Читать Статьи об Илье Кабакове
Данное издание осуществлено в рамках совместной издательской программы
Музея современного искусства «Гараж» и ООО «Ад Маргинем Пресс»
Книга издана при участии и под редакцией Наталии Никитиной
Оформление – ABCdesign
© Борис Гройс, 2016
© Фоменко А.Н., перевод, 2016
© ООО «Ад Маргинем Пресс», 2016
© Фонд развития и поддержки искусства «АЙРИС» / IRIS Foundation, 2016
1–2. Илья Кабаков показывает свой альбом в московской мастерской. 1972. Фото: Игорь Макаревич.
Архив И. Макаревича
Художник как рассказчик
Илья Кабаков принадлежит к тому поколению русских художников, перед которыми на стыке пятидесятых и шестидесятых годов открылась панорама достижений западной живописи – от французских импрессионистов до самых последних художественных течений. Сразу же следует сказать, что это поколение художников было не единственным в русской истории, для которого западная интеллектуальная и художественная история открылась именно в качестве панорамы, то есть подобно новой стране, полной чудес и необычных возможностей. Открытие Запада происходило в России неоднократно, и затем каждый раз по тем или иным причинам эффект открытия сходил на нет. И поэтому вопрос, отправляться ли на эстетическое завоевание вновь открывшейся страны или отвернуться от нее и заняться собственными делами, стоял, стоит и, видимо, будет стоять перед русскими первооткрывателями.

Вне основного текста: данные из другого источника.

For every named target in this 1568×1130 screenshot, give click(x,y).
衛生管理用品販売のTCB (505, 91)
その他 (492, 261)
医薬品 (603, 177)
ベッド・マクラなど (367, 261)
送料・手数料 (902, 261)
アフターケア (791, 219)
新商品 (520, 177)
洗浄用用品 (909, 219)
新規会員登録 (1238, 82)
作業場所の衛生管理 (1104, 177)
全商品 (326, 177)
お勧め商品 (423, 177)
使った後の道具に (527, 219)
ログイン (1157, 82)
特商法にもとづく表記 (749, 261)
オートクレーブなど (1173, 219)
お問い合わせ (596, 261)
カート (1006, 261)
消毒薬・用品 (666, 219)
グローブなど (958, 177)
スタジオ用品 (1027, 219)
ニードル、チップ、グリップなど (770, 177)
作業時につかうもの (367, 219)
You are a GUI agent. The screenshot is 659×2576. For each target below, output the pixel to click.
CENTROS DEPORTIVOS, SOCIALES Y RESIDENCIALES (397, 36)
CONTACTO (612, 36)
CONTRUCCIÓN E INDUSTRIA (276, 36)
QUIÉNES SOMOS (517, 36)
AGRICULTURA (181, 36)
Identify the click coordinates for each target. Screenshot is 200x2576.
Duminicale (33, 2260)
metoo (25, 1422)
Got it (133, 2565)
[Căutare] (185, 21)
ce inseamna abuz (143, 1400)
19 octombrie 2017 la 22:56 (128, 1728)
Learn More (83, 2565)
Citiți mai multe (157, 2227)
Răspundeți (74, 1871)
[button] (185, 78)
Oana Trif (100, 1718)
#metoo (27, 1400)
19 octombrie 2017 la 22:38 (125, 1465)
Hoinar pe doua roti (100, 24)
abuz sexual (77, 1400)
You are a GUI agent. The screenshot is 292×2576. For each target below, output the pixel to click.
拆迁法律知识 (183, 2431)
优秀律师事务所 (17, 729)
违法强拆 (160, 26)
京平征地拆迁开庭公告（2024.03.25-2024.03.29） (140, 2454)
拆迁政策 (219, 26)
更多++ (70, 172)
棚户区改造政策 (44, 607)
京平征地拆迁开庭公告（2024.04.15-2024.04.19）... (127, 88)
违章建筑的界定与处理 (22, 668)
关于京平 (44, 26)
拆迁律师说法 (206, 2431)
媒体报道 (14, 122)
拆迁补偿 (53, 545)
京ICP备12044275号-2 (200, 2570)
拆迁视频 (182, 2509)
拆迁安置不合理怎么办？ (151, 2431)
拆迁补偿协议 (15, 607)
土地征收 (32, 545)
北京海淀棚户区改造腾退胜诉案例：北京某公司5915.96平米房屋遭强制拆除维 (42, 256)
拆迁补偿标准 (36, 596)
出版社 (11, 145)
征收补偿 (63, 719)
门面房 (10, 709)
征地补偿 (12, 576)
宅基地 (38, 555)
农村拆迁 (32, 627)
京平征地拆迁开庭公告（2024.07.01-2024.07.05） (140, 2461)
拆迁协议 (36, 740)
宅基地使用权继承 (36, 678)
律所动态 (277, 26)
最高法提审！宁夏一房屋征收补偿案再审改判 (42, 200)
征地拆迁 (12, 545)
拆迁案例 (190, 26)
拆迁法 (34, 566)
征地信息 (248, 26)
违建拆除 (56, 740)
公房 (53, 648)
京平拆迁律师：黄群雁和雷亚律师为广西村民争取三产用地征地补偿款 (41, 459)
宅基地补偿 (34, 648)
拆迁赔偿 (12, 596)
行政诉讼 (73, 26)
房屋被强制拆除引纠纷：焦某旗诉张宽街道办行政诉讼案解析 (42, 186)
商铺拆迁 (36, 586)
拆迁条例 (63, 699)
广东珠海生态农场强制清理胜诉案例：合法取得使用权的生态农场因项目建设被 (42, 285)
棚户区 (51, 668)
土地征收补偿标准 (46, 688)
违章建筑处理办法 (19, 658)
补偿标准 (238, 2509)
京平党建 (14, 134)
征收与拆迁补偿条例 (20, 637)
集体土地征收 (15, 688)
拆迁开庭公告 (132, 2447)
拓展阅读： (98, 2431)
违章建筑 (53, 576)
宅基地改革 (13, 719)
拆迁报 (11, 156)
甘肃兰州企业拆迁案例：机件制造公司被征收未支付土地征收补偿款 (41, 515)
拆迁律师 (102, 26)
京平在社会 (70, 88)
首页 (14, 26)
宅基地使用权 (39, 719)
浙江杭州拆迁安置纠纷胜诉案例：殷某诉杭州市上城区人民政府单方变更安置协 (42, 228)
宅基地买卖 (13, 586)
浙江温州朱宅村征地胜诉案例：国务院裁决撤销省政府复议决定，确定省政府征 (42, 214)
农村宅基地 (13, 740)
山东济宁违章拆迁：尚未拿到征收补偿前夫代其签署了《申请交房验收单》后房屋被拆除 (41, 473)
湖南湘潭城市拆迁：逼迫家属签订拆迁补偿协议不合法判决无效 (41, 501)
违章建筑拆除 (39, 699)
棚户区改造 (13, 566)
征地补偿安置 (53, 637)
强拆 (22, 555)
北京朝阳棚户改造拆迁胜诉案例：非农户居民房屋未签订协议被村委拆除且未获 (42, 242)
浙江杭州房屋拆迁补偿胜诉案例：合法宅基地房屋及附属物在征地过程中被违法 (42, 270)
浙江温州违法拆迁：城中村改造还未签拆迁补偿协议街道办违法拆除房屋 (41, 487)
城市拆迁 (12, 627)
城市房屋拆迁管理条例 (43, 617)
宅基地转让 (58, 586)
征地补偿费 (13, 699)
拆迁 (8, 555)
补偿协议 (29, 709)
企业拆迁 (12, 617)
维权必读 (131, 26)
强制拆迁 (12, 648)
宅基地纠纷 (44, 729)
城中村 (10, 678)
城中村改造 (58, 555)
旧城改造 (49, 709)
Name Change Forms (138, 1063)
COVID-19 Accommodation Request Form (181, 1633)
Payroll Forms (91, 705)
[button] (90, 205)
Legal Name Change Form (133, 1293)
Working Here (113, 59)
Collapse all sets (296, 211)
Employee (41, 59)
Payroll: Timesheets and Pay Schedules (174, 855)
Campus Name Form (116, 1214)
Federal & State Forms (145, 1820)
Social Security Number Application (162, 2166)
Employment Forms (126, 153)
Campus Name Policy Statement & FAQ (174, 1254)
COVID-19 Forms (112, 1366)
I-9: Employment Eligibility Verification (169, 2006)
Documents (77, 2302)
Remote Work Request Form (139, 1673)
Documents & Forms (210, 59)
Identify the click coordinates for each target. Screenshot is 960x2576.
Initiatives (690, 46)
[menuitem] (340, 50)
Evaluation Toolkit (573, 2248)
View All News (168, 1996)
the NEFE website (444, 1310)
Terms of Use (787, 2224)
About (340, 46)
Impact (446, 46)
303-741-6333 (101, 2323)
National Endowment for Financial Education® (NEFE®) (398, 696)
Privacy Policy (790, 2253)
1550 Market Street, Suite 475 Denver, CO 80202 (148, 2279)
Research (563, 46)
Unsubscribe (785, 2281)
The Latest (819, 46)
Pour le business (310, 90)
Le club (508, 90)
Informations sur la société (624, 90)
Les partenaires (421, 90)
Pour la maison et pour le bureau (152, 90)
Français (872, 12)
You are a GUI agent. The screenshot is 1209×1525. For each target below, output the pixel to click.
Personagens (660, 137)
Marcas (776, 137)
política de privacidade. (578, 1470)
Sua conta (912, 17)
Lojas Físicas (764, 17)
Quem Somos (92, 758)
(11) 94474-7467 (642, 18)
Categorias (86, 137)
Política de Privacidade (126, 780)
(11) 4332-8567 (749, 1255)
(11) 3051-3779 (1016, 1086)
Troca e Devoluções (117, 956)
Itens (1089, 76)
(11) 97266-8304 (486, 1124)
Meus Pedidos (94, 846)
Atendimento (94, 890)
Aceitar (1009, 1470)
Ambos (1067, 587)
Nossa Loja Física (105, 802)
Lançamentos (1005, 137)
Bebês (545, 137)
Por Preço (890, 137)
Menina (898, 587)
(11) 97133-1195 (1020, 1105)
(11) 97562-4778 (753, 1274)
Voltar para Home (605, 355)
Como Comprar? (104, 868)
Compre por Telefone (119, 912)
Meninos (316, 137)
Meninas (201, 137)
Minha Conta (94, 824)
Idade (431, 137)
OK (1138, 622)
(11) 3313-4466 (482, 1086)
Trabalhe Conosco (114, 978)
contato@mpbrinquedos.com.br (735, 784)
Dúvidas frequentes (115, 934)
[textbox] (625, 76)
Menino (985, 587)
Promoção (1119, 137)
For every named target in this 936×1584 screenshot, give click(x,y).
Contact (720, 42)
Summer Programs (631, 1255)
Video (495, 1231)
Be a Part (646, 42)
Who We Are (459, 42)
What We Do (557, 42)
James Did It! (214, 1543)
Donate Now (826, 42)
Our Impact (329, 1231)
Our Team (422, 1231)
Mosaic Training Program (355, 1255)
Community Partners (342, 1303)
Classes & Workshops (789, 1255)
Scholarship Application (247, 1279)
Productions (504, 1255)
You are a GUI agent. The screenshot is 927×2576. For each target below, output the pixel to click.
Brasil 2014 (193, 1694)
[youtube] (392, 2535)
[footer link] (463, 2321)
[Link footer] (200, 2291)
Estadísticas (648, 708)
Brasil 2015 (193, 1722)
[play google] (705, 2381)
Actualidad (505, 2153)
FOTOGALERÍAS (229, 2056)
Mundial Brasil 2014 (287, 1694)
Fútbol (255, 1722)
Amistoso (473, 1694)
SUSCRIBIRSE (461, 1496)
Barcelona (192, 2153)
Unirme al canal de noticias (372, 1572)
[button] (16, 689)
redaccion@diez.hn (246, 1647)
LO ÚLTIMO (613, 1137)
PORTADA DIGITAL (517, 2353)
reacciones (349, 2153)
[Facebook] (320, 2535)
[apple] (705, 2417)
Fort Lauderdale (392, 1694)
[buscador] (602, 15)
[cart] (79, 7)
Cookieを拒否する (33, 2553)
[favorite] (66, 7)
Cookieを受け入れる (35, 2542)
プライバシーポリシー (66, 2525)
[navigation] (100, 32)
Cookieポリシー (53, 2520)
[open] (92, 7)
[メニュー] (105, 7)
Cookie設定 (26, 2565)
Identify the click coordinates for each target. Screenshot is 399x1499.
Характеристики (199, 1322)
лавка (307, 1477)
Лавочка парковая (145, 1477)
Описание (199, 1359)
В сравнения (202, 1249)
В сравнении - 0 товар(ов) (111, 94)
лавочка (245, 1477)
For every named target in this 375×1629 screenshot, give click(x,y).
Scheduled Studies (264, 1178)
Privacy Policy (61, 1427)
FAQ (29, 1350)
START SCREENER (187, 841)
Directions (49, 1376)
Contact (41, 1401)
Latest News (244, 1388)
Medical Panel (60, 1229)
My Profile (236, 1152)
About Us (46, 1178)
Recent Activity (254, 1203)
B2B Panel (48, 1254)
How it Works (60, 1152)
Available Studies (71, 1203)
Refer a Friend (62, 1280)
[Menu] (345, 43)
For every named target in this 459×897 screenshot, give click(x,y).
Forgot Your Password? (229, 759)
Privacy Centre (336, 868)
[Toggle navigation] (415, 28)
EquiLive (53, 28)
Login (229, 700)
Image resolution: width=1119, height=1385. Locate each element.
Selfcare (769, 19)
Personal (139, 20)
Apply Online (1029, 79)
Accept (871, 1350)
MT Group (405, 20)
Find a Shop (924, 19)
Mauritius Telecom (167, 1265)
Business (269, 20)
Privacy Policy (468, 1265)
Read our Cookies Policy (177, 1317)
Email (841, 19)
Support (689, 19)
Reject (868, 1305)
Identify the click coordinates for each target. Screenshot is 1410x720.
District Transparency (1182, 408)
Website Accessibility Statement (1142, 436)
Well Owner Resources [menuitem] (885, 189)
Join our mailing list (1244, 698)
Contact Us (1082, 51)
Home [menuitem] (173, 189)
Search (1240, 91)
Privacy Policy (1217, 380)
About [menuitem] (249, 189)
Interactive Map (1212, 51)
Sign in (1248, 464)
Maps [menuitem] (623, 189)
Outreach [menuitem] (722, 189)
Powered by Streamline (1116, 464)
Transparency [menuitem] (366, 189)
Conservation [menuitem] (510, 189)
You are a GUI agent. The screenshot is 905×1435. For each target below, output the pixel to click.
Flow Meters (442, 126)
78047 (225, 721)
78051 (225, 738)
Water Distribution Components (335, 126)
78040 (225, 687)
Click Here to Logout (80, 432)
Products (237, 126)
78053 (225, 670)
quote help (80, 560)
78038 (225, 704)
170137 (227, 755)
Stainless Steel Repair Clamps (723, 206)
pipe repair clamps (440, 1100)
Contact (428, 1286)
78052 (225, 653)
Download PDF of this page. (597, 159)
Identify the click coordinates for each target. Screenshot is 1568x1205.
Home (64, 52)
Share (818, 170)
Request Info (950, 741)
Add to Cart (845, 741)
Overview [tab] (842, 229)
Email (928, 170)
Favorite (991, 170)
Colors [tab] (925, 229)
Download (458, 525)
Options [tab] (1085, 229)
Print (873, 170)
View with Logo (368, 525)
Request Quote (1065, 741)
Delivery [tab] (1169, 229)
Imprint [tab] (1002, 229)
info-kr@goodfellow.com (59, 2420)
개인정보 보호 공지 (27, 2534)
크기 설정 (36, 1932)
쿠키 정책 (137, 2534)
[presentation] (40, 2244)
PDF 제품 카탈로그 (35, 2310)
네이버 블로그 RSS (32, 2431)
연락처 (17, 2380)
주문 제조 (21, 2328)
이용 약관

Своеобразие ситуации состоит в том, что упомянутая панорама существует лишь в воображении обозревающих ее. Поскольку прошлое и будущее присутствуют в историческом «сейчас» только в качестве специфической структуры и направленности еще нереализованных исторических возможностей, не прозрачных ни для наблюдателя, ни даже для их носителя, то при встрече с реальным Западом русские всегда чувствовали глубокое разочарование, укреплявшее их в сознании особого пути России. Ведь они оказывались единственными хранителями страны «Запад», единственными созерцателями неповторимого зрелища.
Трудности, однако, немедленно возникали при переходе от созерцания к действию. Дело в том, что даже взаимоисключающие западные идеи и художественные течения казались одинаково убедительными. И это не удивительно. Если говорить только об искусстве, то одновременно созерцались все этапы его развития, следовавшие один за другим. Каждый из них был для своего времени почти всепобеждающим, он образовывал почти исчерпывающую целостность, охватывал всю реальность и содержал в себе свой собственный закон видения. Возникает вопрос: почему же затем он уступает место другому, столь же самодостаточному и внутренне непротиворечивому стилю? Самый этот вопрос предполагает, однако, взгляд извне. Переход от стиля к стилю или от эпохи к эпохе лишь извне кажется делом предпочтения. «Внутри» же никакая эпоха и никакой стиль не являются замкнутыми в себе тотальностями. Эпоха и стиль представляют собой лишь попытки ответа на собственную внутриисторическую необходимость. Однако эта необходимость не уловима извне. Она заключена в глубине того «сейчас», которое кажется ослепленному исторической панорамой взгляду скучным и пресным.
3–4. Илья Кабаков. Листы из альбома «Вшкафусидящий Примаков». 1971–1972. Архив И. и Э. Кабаковых
Наблюдатель задает себе вопрос: чему же отдать предпочтение, если каждый стиль и каждая эпоха содержат в самих себе источники и правила предпочтения? Выбрать последнее по времени? Но и последнее по времени не есть «сейчас». Будучи даже последним, оно все равно уже в прошлом и, следовательно, принадлежит ко всей панораме в целом. В этой ситуации наблюдателю не остается ничего другого, как увлечься тем, что его увлекает. Из открывшегося ему он выбирает то, что более созвучно его душе. Основание выбора тем самым оказывается исключительно психологическим. Логика исторического движения заменяется природной иррациональностью психологического предпочтения, различные эпохи и стили становятся манифестациями мировосприятия, свойственного людям различных психологических установок. В свою очередь эти психологические установки и различия между ними становятся чем-то большим, чем просто человеческие характеры и различия между ними. Поэтому различие «точек зрения» часто приобретает у русских характер абсолютной пропасти: некоторое метафизическое измерение на фоне метафизической пустоты, подменяющей связность и логику исторического пути. Эти сверхпсихологические различия объясняют лишь мистически или позитивно, что, впрочем, одно и то же. Одержимость бесами столь же убедительна, как и отношение к средствам производства.